[start Material shown]

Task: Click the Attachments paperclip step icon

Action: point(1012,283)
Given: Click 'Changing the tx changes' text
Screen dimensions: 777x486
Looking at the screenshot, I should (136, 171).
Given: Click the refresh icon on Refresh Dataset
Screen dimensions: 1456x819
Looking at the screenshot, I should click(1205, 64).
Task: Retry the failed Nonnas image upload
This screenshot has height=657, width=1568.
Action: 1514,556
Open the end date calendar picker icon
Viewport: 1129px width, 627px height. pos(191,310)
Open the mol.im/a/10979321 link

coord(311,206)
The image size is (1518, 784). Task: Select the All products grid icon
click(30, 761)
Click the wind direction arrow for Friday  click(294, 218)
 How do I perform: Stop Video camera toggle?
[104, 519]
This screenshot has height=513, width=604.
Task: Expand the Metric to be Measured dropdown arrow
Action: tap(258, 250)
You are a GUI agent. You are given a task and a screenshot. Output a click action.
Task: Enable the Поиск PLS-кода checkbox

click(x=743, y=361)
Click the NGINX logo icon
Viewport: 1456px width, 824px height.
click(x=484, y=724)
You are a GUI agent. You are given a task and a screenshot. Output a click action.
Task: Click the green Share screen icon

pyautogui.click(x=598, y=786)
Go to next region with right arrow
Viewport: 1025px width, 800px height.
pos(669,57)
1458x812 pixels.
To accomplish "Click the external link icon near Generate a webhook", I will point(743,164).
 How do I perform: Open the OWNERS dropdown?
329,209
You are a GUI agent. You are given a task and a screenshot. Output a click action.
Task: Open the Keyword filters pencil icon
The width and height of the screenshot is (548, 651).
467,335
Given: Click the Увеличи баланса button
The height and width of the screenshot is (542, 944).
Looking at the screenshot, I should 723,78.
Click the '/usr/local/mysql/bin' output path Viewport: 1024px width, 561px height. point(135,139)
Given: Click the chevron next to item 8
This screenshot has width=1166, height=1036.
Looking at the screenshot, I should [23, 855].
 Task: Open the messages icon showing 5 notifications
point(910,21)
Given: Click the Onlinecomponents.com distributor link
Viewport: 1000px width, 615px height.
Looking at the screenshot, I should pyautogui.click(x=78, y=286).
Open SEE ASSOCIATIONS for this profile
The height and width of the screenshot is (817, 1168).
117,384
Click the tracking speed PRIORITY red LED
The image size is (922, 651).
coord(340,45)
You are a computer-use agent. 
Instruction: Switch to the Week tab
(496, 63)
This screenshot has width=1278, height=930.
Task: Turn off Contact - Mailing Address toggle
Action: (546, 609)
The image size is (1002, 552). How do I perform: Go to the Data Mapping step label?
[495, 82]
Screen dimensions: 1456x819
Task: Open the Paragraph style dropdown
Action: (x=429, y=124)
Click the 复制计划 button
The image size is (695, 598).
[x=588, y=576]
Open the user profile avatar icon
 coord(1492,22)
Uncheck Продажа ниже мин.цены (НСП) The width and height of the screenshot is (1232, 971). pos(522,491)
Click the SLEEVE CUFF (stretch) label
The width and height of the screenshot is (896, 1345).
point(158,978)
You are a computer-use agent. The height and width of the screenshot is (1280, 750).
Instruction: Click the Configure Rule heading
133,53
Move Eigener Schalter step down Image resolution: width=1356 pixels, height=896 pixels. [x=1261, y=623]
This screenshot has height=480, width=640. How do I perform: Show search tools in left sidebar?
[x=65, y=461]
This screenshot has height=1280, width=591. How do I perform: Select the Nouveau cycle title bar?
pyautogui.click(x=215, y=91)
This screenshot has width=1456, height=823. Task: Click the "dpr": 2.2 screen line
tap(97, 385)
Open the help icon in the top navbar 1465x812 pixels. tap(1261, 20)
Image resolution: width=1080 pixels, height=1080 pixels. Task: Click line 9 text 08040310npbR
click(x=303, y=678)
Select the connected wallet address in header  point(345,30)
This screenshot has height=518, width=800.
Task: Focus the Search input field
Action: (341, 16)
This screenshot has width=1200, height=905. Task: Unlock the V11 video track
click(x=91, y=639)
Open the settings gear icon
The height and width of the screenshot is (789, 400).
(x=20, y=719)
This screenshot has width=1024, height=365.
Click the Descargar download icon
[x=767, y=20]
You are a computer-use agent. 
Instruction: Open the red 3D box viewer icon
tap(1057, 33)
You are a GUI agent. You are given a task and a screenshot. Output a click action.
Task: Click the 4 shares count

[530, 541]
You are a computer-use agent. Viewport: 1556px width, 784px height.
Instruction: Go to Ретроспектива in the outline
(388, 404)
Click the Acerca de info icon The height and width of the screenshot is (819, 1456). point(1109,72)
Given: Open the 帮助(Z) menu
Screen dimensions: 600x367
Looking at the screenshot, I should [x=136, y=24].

[end Material shown]

◆ Problem requirements ◆
Please rewrite the listing, starting at the line that has "Task: Open the messages" and stopping after the line that has "[x=767, y=20]". Replace "Week" with "Month" and leave everything else unchanged.

◆ The answer ◆
 Task: Open the messages icon showing 5 notifications
point(910,21)
Given: Click the Onlinecomponents.com distributor link
Viewport: 1000px width, 615px height.
Looking at the screenshot, I should pyautogui.click(x=78, y=286).
Open SEE ASSOCIATIONS for this profile
The height and width of the screenshot is (817, 1168).
117,384
Click the tracking speed PRIORITY red LED
The image size is (922, 651).
coord(340,45)
You are a computer-use agent. 
Instruction: Switch to the Month tab
(496, 63)
This screenshot has width=1278, height=930.
Task: Turn off Contact - Mailing Address toggle
Action: (546, 609)
The image size is (1002, 552). How do I perform: Go to the Data Mapping step label?
[495, 82]
Screen dimensions: 1456x819
Task: Open the Paragraph style dropdown
Action: (x=429, y=124)
Click the 复制计划 button
The image size is (695, 598).
[x=588, y=576]
Open the user profile avatar icon
 coord(1492,22)
Uncheck Продажа ниже мин.цены (НСП) The width and height of the screenshot is (1232, 971). pos(522,491)
Click the SLEEVE CUFF (stretch) label
The width and height of the screenshot is (896, 1345).
point(158,978)
You are a computer-use agent. The height and width of the screenshot is (1280, 750).
Instruction: Click the Configure Rule heading
133,53
Move Eigener Schalter step down Image resolution: width=1356 pixels, height=896 pixels. [x=1261, y=623]
This screenshot has height=480, width=640. How do I perform: Show search tools in left sidebar?
[x=65, y=461]
This screenshot has height=1280, width=591. How do I perform: Select the Nouveau cycle title bar?
pyautogui.click(x=215, y=91)
This screenshot has width=1456, height=823. Task: Click the "dpr": 2.2 screen line
tap(97, 385)
Open the help icon in the top navbar 1465x812 pixels. tap(1261, 20)
Image resolution: width=1080 pixels, height=1080 pixels. Task: Click line 9 text 08040310npbR
click(x=303, y=678)
Select the connected wallet address in header  point(345,30)
This screenshot has height=518, width=800.
Task: Focus the Search input field
Action: (341, 16)
This screenshot has width=1200, height=905. Task: Unlock the V11 video track
click(x=91, y=639)
Open the settings gear icon
The height and width of the screenshot is (789, 400).
(x=20, y=719)
This screenshot has width=1024, height=365.
Click the Descargar download icon
[x=767, y=20]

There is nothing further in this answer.